— Passage shown —
The Salary continuation benefits provided by this Agreement are granted by the Bank as a fringe benefit to the Executive and are not part of any Salary reduction plan or an arrangement deferring a bonus or a Salary increase.  The Executive has no option to take any current payment or bonus in lieu of these Salary continuation benefits except as set forth hereinafter.

		
	III.
	RETIREMENT DATE AND NORMAL RETIREMENT AGE

		
	A.
	Retirement Date:

If the Executive remains in the continuous employ of the Bank, the Executive shall retire from active employment with the Bank on the later of the Executive’s sixty-fifth (65th) birthday or such other date as the Executive may actually retire.

2

		
	B.
	Normal Retirement Age:

Normal Retirement Age shall mean the date on which the Executive attains age sixty-five (65).

C.    Separation from Service:  

Notwithstanding anything to the contrary in this Agreement, to the extent that any benefit under this Agreement is payable upon a “Termination of Employment,” “Termination of Service,” or other event involving the Executive’s cessation of services, such payment(s) shall not be made unless such event constitutes a “Separation from Service” as defined in Treasury Regulations Section 1.409A-1(h).

		
	IV.
	RETIREMENT BENEFIT AND POST-RETIREMENT DEATH BENEFIT

Upon said retirement, the Bank, commencing with the first day of the month following the date of such retirement, shall pay the Executive an annual benefit equal to Fifty Nine Thousand One Hundred Seventy Seven and 00/100th Dollars ($59,177.00).  For each year that the Executive or Executive’s beneficiary(ies) shall receive a benefit, said benefit amount shall be increased by one and one-half percent (1.5%) from the previous year’s benefit amount.  Said benefit shall be paid in equal annual installments until the death of the Executive.  Upon the death of the Executive, if there is a balance in the accrued liability retirement account, such balance shall be paid in a lump sum to such individual or individuals as the Executive may have designated in writing and filed with the Bank.  In the absence of any effective beneficiary designation, any such amounts becoming due and payable upon the death of the Executive shall be payable to the duly qualified executor or administrator of the Executive’s estate.  Said payment due hereunder shall be made the first day of the second month following the decease of the Executive.

		
	V.
	DEATH BENEFIT PRIOR TO RETIREMENT

In the event the Executive should die while actively employed by the Bank at any time after the date of this Agreement but prior to the Executive’s Retirement Date, the Bank will pay a benefit equal to the accrued balance, on the date of death, of the Executive’s accrued liability retirement account paid in a lump sum to such individual or individuals as the Executive may have designated in writing and filed with the Bank.  In the absence of any effective beneficiary designation, any such amounts becoming due and payable upon the death of the Executive shall be payable to the duly qualified executor or administrator of the Executive’s estate.  Said payment due hereunder shall be made the first day of the second month following the decease of the Executive.

3

		
	VI.

Interface element records:
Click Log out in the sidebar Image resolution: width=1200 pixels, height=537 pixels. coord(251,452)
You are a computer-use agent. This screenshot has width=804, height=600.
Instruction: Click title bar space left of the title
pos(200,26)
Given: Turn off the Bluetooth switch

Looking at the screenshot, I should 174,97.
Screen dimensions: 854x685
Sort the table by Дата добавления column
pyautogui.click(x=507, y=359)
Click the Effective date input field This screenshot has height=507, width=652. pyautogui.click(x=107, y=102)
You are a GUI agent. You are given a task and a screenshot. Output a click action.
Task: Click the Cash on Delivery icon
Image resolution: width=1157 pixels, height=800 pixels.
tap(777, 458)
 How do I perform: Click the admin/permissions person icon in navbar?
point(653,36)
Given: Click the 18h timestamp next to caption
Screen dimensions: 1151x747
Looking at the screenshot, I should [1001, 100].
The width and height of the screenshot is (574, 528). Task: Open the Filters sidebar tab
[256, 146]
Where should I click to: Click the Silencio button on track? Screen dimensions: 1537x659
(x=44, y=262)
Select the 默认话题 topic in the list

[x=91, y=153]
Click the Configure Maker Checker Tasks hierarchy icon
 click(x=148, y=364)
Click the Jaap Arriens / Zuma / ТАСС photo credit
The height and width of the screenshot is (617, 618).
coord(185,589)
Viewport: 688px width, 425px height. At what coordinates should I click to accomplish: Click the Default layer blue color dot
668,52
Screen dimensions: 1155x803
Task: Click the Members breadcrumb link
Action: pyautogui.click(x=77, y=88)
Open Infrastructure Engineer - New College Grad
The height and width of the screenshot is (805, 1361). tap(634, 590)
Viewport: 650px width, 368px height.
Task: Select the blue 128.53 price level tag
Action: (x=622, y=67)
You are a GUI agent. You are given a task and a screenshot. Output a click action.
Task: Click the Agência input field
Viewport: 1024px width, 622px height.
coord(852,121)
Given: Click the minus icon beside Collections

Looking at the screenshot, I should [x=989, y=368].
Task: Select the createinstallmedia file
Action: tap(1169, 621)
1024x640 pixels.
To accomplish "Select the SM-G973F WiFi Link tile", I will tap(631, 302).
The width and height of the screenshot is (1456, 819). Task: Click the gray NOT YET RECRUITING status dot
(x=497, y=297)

— Challenges —
**a.** Count the lines of the records that contain the string "should", treating uppercase and lowercase as different. Give only the number.
**b.** Proceed with the salary continuation agreement, picking up right after its last line.

— Solved tasks —
**a.** 5

**b.**
	BENEFIT ACCOUNTING

The Bank shall account for this benefit using the regulatory accounting principles of the Bank’s primary federal regulator.  The Bank shall establish an accrued liability retirement account for the Executive into which appropriate reserves shall be accrued.

		
	VII.
	VESTING

Prior to the attainment of the Executive’s Normal Retirement Age (Subparagraph III [B]), the Executive’s interest in the severance compensation as stated in Other Termination of Employment (Paragraph VIII), shall be subject to an annual vesting percentage of ten percent (10%) for each full year of service with the Bank from the date of the original Agreement dated February 7, 2001, (to a maximum of 100%).

		
	VIII.
	OTHER TERMINATION OF EMPLOYMENT

Subject to Subparagraph VIII (i) hereinbelow, in the event that the employment of the Executive shall terminate prior to Normal Retirement Age, as provided in Paragraph III (B), by the Executive’s voluntary action, or by the Executive’s discharge by the Bank without cause, then this Agreement shall terminate upon the date of such termination of employment and the Bank shall pay to the Executive as severance compensation an amount of money equal to the accrued balance, on the date of termination, of the Executive’s liability reserve account multiplied by the Executive’s cumulative vested percentage (Paragraph VII).  This severance compensation shall be paid in fifteen (15) equal annual installments with interest equal to the one-year Treasury bill as of the date of termination.  Said payments shall commence upon the Executive’s attaining Normal Retirement Age.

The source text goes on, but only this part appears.